Purbaya Yudhi Sadewa Bahas Rencana Penurunan PPN untuk Dorong Daya Beli Masyarakat
0 menit baca
JAKARTA – Menteri Keuangan Purbaya Yudhi Sadewa membuka wacana besar dalam kebijakan fiskal Indonesia: penurunan tarif Pajak Pertambahan Nilai (PPN). Langkah ini dinilai dapat menjadi stimulus penting bagi peningkatan daya beli masyarakat yang saat ini masih melemah di tengah tekanan ekonomi global dan penurunan penerimaan pajak.
"Nanti kita lihat bisa enggak kita turunkan PPN itu untuk mendorong daya beli masyarakat ke depan," ujar Purbaya dalam konferensi pers APBN edisi September 2025, dikutip Kamis (16/10/2025).
Namun ia menegaskan, keputusan ini tak bisa diambil terburu-buru. Pemerintah, katanya, harus berhitung cermat terhadap kesehatan fiskal agar tidak menimbulkan risiko defisit anggaran yang melebar.
"Jangan sampai saya turunin (PPN) tapi berantakan semuanya. Nanti defisit di atas 3%. Jadi kita harus balance, timbang-timbang mana yang paling baik," jelasnya.
Penerimaan Pajak Tertekan, Ruang Fiskal Menyempit
Hingga akhir September 2025, setoran pajak masih mengalami kontraksi 4,4% secara tahunan menjadi Rp 1.295,3 triliun. Tekanan terbesar datang dari PPh Badan yang turun 9,4% menjadi Rp 215,10 triliun dan PPN-PPnBM yang terkontraksi 13,2% menjadi Rp 474,44 triliun.
Kondisi ini membuat ruang fiskal pemerintah semakin terbatas untuk melakukan stimulus besar. Meski demikian, wacana penurunan tarif PPN mendapat dukungan luas dari berbagai kalangan.
Dukungan Dunia Usaha: PPN Turun, Konsumsi Naik
Ketua Umum Asosiasi Pengusaha Indonesia (Apindo), Shinta W. Kamdani, menilai kebijakan penurunan tarif PPN sangat relevan untuk saat ini. Ia menjelaskan, konsumsi rumah tangga masih menjadi motor utama pertumbuhan ekonomi Indonesia dengan kontribusi lebih dari 54% terhadap PDB.
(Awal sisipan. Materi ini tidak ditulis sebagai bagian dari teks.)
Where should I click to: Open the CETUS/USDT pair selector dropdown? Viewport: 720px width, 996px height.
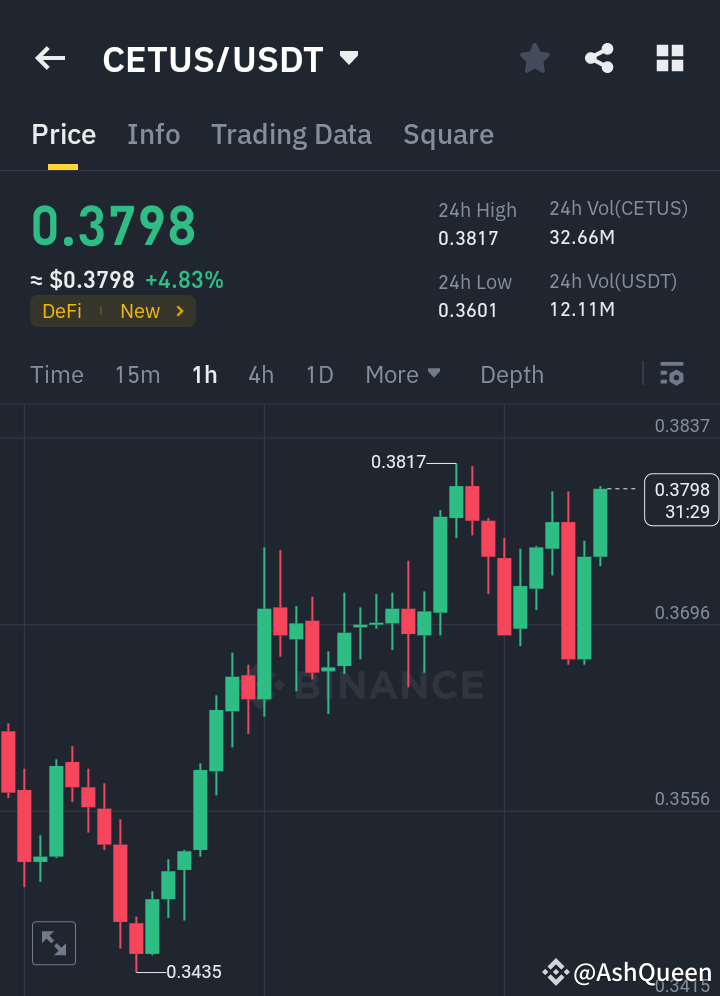346,58
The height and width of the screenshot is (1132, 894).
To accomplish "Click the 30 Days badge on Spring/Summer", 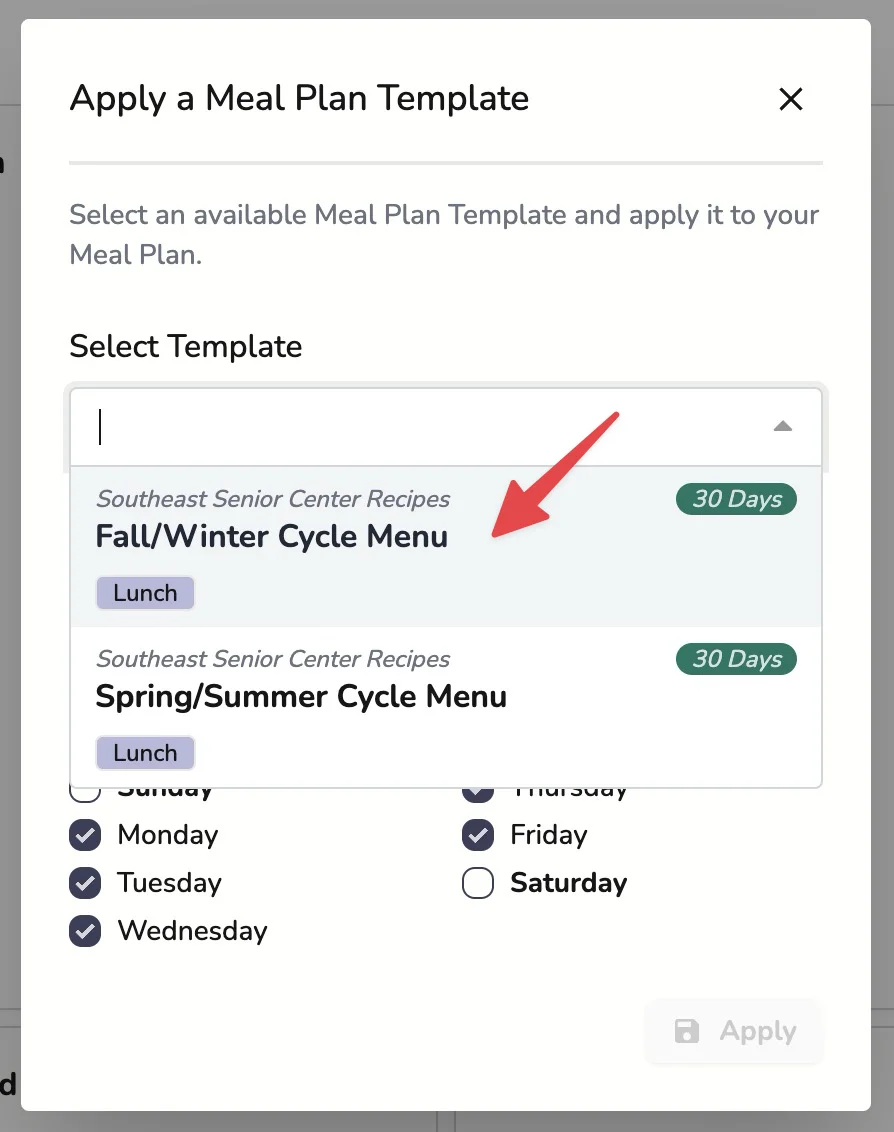I will click(736, 659).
Namun dalam beberapa bulan terakhir, indikator konsumsi menunjukkan pelemahan. Indeks Keyakinan Konsumen (IKK) turun dari 121,1 pada Juli menjadi 115 pada September 2025. Penjualan ritel dan kendaraan juga mengalami kontraksi, menandakan masyarakat mulai menahan belanja besar.
"Dalam konteks ini, kebijakan penurunan tarif PPN tentu relevan sebagai instrumen untuk meringankan beban masyarakat dan merangsang permintaan," tegas Shinta.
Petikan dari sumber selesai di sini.